We are more than our work—at Green America, we often quote folk singer, Charlie King, saying “Our life is more than our work, and our work is more than our job.” That’s true for domestic workers as well. Caregiving encompasses many kinds of different work, plus workers have whole lives outside of the homes they work in. Being compassionate to that will go a long way.
Making your home a safe and hospitable work environment can mean better care, and a better life for the worker. It can also be a big lift. Hand in Hand offers tons of resources for employers to start thinking about wages, leave, and other concerns during the hiring stage. It also offers checklists of topics to consider in advance and steps to take as you bring a nanny, cleaner, or health attendants into your home—find those resources at domesticemployers.org. Sklar also recommends introducing your employee to the National Domestic Workers Association because domestic workers often work alone, which can be very isolating. By joining that group they can become aware of their rights and find solidarity with each other and with justice-minded employers.
Before people even start their research, stepping into
the identity of ‘employer’ is really important.
—Erica Sklar, Hand in Hand
Offer fair pay and time off:
If you’re not working through a hiring service (a visiting nurses association for example), the person coming into your home is working for themselves and wouldn’t have days off unless they are given by you. Christy Schwengel, director of major gifts at Green America, is a mom of two whose nanny worked with her family for 10 years. She offered vacation, sick leave, and snow days, as well as pay if her family canceled at the last minute.
“Our motto was, if we were paid and off, she should be paid and off,” Schwengel says.
Determining what to pay and how much time off to give is a conversation between you and your employee, but there are guidelines in the bevy of resources online. Don’t forget to check laws, Sklar reminds—domestic workers do have rights, but they’re not nationally mandated. Do an internet search for “domestic worker laws” and your state.
Communicate and consider a contract:
Make sure to talk about important issues upfront. Hand in Hand works with the National Domestic Workers Alliance to create sample contracts in English and Spanish, to talk through important issues with care workers in advance. A contract is a good way to have a conversation right at the beginning to plainly state assumptions and eliminate guessing one another’s needs. A contract can also be a good place to outline your family’s covid-19 precautions and what you expect from someone working in your home. Make sure the conversation is two-way, so that an employee may express concerns or add their needs into the contract as well.
Share the work, if the fit is right:
Marketing manager Dana Christianson likes using a nanny share for her toddler, to lessen the cost and switch off the location of kids and a nanny.

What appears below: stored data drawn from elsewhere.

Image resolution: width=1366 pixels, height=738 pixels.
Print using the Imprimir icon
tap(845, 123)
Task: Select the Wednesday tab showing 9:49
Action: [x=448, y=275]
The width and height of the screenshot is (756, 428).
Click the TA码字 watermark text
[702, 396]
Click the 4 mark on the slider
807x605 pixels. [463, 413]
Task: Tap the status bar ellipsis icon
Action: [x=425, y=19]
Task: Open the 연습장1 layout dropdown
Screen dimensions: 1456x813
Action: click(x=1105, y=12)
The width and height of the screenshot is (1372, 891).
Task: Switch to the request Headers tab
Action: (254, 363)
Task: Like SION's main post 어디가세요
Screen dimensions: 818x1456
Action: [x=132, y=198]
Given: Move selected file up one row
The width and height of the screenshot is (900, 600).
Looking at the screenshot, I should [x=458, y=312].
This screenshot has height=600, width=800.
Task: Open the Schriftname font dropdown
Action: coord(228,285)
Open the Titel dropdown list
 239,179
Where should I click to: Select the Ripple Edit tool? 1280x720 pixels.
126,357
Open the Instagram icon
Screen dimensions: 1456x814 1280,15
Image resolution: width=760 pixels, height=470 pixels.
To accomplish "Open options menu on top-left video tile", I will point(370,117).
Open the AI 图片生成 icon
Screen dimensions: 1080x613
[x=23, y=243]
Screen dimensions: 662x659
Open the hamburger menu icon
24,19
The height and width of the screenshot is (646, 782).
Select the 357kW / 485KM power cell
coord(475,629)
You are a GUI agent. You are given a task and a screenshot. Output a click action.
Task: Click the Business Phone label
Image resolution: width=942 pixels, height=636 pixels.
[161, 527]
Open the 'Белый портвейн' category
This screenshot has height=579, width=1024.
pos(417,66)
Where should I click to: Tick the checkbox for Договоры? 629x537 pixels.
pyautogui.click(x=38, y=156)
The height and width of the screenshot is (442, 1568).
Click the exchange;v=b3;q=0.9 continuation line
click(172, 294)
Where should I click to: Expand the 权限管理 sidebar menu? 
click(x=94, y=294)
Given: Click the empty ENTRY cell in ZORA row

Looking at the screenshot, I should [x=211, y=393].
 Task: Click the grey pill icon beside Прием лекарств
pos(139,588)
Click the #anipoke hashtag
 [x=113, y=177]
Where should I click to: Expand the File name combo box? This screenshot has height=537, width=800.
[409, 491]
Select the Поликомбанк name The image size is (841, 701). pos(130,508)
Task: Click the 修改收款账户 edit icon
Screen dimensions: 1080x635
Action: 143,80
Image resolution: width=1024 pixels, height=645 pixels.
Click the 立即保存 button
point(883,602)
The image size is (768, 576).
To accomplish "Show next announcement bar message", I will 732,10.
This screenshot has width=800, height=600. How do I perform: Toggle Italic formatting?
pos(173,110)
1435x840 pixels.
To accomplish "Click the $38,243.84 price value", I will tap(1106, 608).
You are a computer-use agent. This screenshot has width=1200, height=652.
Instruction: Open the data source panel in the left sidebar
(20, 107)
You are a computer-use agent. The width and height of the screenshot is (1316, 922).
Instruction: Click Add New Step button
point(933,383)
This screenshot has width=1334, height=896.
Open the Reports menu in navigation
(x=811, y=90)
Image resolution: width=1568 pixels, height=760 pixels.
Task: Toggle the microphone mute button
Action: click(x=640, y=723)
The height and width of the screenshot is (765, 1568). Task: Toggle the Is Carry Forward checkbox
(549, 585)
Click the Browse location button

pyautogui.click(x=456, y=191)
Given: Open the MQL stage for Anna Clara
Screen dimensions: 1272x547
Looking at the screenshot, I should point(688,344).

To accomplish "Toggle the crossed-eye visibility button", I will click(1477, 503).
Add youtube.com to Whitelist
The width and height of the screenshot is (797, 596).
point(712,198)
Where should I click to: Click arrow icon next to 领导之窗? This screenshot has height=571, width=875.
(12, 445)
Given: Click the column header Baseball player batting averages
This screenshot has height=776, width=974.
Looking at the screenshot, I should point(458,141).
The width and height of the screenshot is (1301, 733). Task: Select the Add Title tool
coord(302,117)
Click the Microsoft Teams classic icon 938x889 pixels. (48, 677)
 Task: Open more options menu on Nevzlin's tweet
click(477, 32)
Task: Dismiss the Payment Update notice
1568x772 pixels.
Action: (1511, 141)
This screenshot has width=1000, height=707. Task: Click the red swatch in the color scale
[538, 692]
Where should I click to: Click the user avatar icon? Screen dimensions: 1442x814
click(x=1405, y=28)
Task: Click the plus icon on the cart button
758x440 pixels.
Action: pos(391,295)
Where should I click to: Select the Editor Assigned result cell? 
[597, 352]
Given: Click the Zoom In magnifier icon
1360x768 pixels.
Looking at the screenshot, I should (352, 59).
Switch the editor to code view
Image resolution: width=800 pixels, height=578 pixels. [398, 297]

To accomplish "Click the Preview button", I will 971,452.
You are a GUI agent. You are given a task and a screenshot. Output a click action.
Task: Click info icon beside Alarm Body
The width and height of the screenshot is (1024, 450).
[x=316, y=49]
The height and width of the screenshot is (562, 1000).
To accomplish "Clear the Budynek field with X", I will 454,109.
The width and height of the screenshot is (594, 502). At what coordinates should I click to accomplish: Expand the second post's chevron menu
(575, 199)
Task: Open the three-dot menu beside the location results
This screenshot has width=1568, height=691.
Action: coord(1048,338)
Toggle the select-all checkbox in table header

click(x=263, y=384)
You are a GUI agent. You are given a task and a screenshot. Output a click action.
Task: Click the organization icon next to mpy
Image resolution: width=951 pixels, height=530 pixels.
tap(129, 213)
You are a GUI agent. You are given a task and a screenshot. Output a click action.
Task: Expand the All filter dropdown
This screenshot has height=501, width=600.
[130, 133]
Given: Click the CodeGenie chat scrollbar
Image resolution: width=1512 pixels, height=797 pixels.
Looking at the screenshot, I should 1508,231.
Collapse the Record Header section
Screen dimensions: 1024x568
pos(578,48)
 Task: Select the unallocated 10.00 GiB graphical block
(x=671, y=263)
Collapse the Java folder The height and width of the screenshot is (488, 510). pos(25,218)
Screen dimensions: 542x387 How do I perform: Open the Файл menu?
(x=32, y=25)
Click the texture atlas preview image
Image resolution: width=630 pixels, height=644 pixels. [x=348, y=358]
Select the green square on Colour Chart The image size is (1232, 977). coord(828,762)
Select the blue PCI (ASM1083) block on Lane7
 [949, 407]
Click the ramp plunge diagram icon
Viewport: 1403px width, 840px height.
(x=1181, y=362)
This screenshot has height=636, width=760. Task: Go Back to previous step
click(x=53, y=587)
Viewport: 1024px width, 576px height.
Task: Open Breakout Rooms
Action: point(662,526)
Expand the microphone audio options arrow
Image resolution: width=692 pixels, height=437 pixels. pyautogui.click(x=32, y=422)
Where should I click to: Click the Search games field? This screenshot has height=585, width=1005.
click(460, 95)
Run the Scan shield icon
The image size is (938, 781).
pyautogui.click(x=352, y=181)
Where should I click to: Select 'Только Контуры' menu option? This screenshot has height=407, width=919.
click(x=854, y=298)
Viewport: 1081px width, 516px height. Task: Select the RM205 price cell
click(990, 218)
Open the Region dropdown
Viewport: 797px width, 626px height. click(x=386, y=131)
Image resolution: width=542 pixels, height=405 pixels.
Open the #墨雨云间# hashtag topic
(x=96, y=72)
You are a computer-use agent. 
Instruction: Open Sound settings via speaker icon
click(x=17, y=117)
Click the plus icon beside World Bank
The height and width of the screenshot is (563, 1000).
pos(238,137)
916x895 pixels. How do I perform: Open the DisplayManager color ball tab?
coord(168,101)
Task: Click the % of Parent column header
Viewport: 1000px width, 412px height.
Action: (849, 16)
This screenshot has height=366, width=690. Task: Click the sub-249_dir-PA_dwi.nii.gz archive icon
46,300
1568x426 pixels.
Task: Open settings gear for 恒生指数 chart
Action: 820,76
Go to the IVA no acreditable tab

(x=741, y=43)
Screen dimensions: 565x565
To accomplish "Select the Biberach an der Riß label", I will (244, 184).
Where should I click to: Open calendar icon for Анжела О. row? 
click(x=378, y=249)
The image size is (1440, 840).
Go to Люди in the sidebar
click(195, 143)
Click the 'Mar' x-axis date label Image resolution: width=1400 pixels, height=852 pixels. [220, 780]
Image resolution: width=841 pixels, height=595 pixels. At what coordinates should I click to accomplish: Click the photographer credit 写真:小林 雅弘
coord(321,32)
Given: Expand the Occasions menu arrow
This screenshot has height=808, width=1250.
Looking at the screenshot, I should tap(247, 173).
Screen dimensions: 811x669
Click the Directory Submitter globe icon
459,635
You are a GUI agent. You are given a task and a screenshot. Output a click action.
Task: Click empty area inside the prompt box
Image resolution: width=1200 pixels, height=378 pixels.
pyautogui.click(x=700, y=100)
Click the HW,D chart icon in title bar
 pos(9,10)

Shares can be challenging to navigate but can be worth it if you find a family in your area with similar values when it comes to childcare. Hand in Hand also has resources about navigating nanny shares.
Sklar recommends signing Hand in Hand’s Fair Care Pledge, because having solidarity among ethical domestic employers is important for creating fair policies that include, instead of discount, the importance of care work done at home.
“We know that most people want to be ethical employers, but what that looks like is not always clear, and that’s particularly unclear in a pandemic,” says Sklar. “Once you sign the fair care pledge, we send you any resources we develop because we’re constantly meeting our moment and expanding our resources.”